By Emily Clashe
“…if filmmakers were as involved with the captioning process as they are with sound editing, how might that improve the quality of the captions provided?”
Despite huge technological advances over the last 40 years, the stylistic conventions of captioning are essentially unchanged: one or two rows of small white text at the bottom of the screen, uniform in size and typeface.
Of course, the most important criteria for captions is that they be readable, and consistency is helpful — knowing where the next caption will appear gives you more time to read it. Even in films like Night Watch, where director Timur Bekmambetov helped design the English subtitles, only a few subtitles deviate from the norm using movement, color, blurring, and other techniques for rhetorical emphasis/visual impact. Most of the subtitles look quite familiar. (Sean Zdenek wrote a fascinating blog post on Night Watch’s artistic subtitles, “Subtitles as Art”)
But readability is contextual, and the current American conventions aren’t always the best answer. Captions that appear right by a speaker during an emotional scene might make the scene more readable because they allow the caption-user more time to take in facial expressions. Why don’t caption styles vary by genre– differing in appearance from documentaries to action movies to emergency news updates? What if the style of each caption was tailored to the scene it appears in?
The Current Model of Media Captioning
In the current model, captioning is most often “tacked on” at the end of production by a third-party vendor for the lowest cost/quickest turnaround possible. Most captionists don’t have the time, resources, or permissions to experiment with the style of captions. But because of these pressures on captionists, and how the quality of captions can suffer as a result, I believe it’s worth making space for imagining how things could be different.
I’m glad to be a text-to-speech-provider at a moment when the emerging field of caption studies offers this space. Janine Butler’s articles Embodied Captions in Multimodal Pedagogies and Integral Captions and Subtitles: Designing a Space for Embodied Rhetorics and Visual Access, and Sean Zdenek’s webtext “Designing Captions: Disruptive Experiments with typography, color, icons, and effects” are my jumping-off points here; in these works, both scholars reveal the rhetorical potential of captions and open up fascinating questions.
What if captions were considered as an integral part of how a message is conveyed?
Film translators are making the argument that subtitles should be considered vital to storytelling.
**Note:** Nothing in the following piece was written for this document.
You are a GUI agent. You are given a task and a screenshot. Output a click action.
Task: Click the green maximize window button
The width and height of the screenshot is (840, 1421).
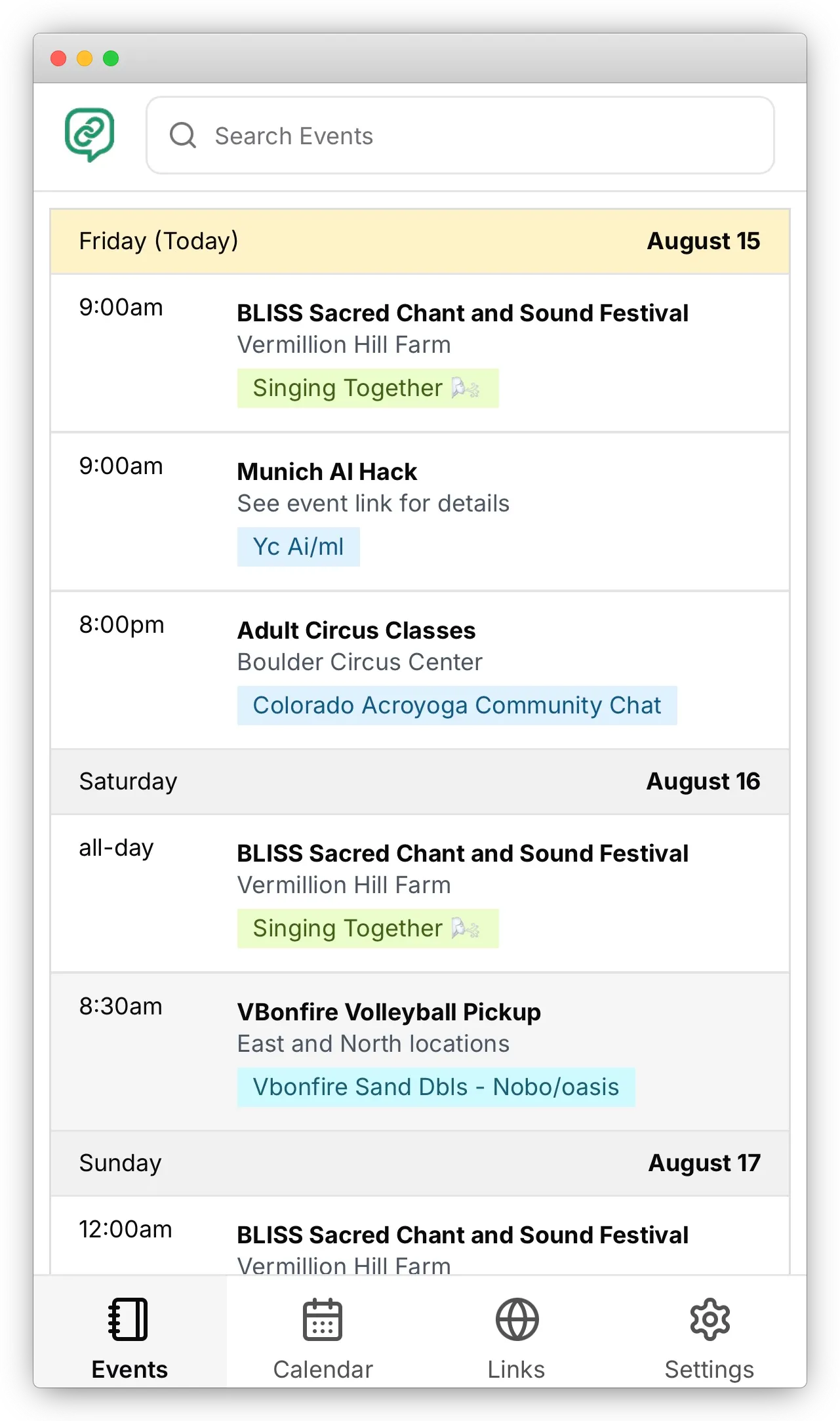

As Subtitler David Buchanan pointed out in a Guardian article on the importance of quality subtitling, “Bad subtitles can ruin millions of dollars’ worth of hard work. A film-maker wouldn’t outsource their colour correction or audio mix and just think: ‘I’ll leave them to it, I’m sure it’ll be fine.’ They would want to see it, hear it, get a second opinion, make sure everybody is on the same page. It should be the same with subtitles.”
If filmmakers were as involved with the captioning process as they are with sound editing, how might that improve the quality of the captions provided?
Comic Books, Captions, and Miles Morales
Though there aren’t many (if any?) big-name movie studios taking on these questions, there are other forms of media that do so inherently, like comics. The text boxes in comic books physically and aesthetically fit on their pages– using color, typeface, bolding, italics, and more to creatively convey the tone of a comment or scene.
What could a film that drew from this comic book aesthetic show us about the possibilities of captions?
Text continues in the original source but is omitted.